Tested by Juraj Hercek and supposed to fix PR kern/35273 and kern/35318.
 1.173  08-Jan-2007  yamt ip_output: reload ip_len after running pfil_run_hooks.
pf "fragment reassemble" rule can change it, at least.
 1.172  04-Jan-2007  elad Consistent usage of KAUTH_GENERIC_ISSUSER.
 1.171  15-Dec-2006  joerg Introduce new helper functions to abstract the route caching.
rtcache_init and rtcache_init_noclone lookup ro_dst and store
the result in ro_rt, taking care of the reference counting and
calling the domain specific route cache.
rtcache_free checks if a route was cashed and frees the reference.
rtcache_copy copies ro_dst of the given struct route, checking that
enough space is available and incrementing the reference count of the
cached rtentry if necessary.
rtcache_check validates that the cached route is still up. If it isn't,
it tries to look it up again. Afterwards ro_rt is either a valid again
or NULL.
rtcache_copy is used internally.

Adjust to callers of rtalloc/rtflush in the tree to check the sanity of
ro_dst first (if necessary). If it doesn't fit the expectations, free
the cache, otherwise check if the cached route is still valid. After
that combination, a single check for ro_rt == NULL is enough to decide
whether a new lookup needs to be done with a different ro_dst.
Make the route checking in gre stricter by repeating the loop check
after revalidation.
Remove some unused RADIX_MPATH code in in6_src.c. The logic is slightly
changed here to first validate the route and check RTF_GATEWAY
afterwards. This is sementically equivalent though.
etherip doesn't need sc_route_expire similiar to the gif changes from
dyoung@ earlier.

Based on the earlier patch from dyoung@, reviewed and discussed with
him.
 1.170  09-Dec-2006  dyoung Here are various changes designed to protect against bad IPv4
routing caused by stale route caches (struct route). Route caches
are sprinkled throughout PCBs, the IP fast-forwarding table, and
IP tunnel interfaces (gre, gif, stf).

Stale IPv6 and ISO route caches will be treated by separate patches.

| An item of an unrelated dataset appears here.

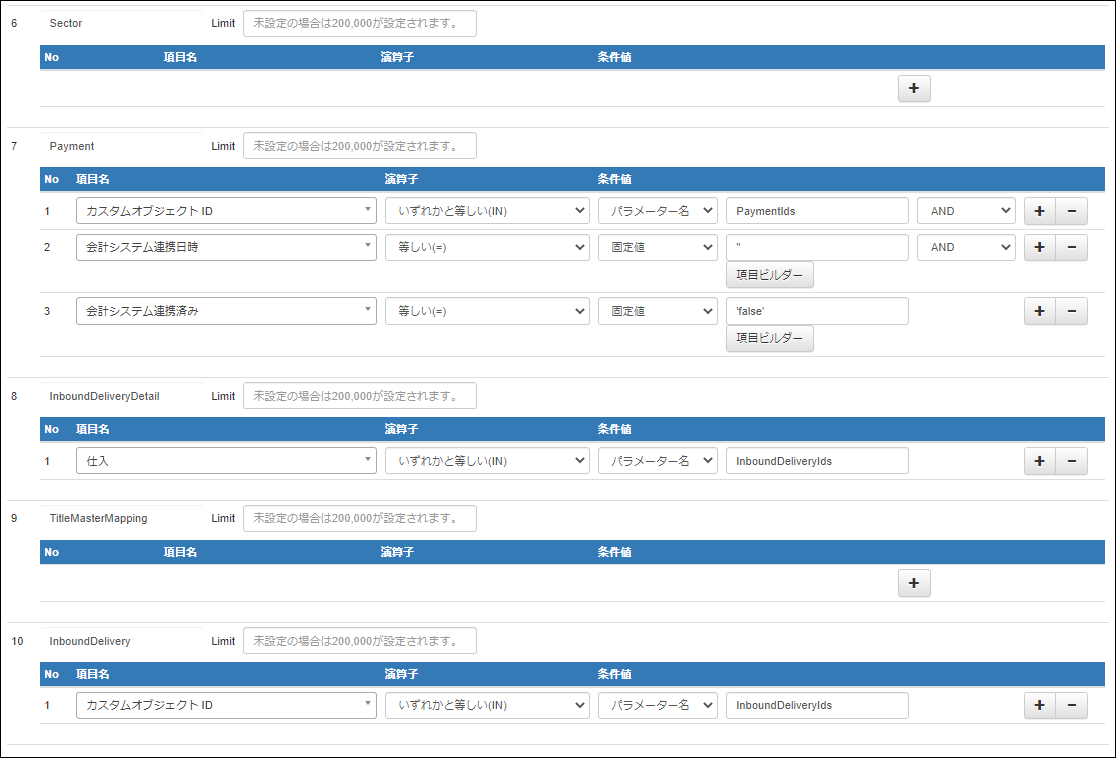Viewport: 1116px width, 758px height.
Task: Add a new row after the PaymentIds condition
Action: pyautogui.click(x=1039, y=210)
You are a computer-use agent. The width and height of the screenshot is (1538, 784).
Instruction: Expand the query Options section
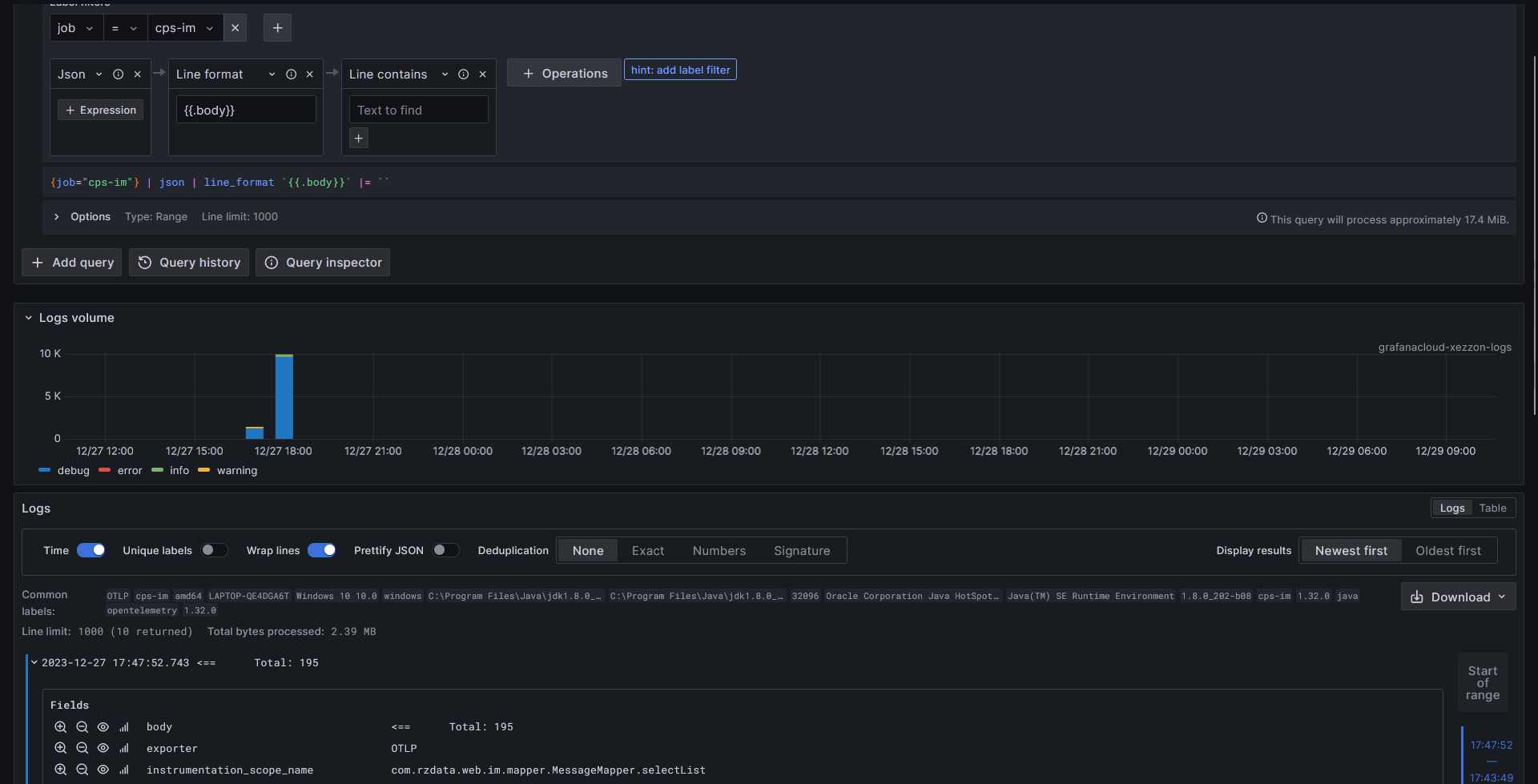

Thank you to Christoph Badura for suggesting the general approach
to invalidating route caches that I take here.

Here are the details:

Add hooks to struct domain for tracking and for invalidating each
domain's route caches: dom_rtcache, dom_rtflush, and dom_rtflushall.

Introduce helper subroutines, rtflush(ro) for invalidating a route
cache, rtflushall(family) for invalidating all route caches in a
routing domain, and rtcache(ro) for notifying the domain of a new
cached route.

Chain together all IPv4 route caches where ro_rt != NULL. Provide
in_rtcache() for adding a route to the chain. Provide in_rtflush()
and in_rtflushall() for invalidating IPv4 route caches. In
in_rtflush(), set ro_rt to NULL, and remove the route from the
chain. In in_rtflushall(), walk the chain and remove every route
cache.

In rtrequest1(), call rtflushall() to invalidate route caches when
a route is added.

In gif(4), discard the workaround for stale caches that involves
expiring them every so often.

Replace the pattern 'RTFREE(ro->ro_rt); ro->ro_rt = NULL;' with a
call to rtflush(ro).

Update ipflow_fastforward() and all other users of route caches so
that they expect a cached route, ro->ro_rt, to turn to NULL.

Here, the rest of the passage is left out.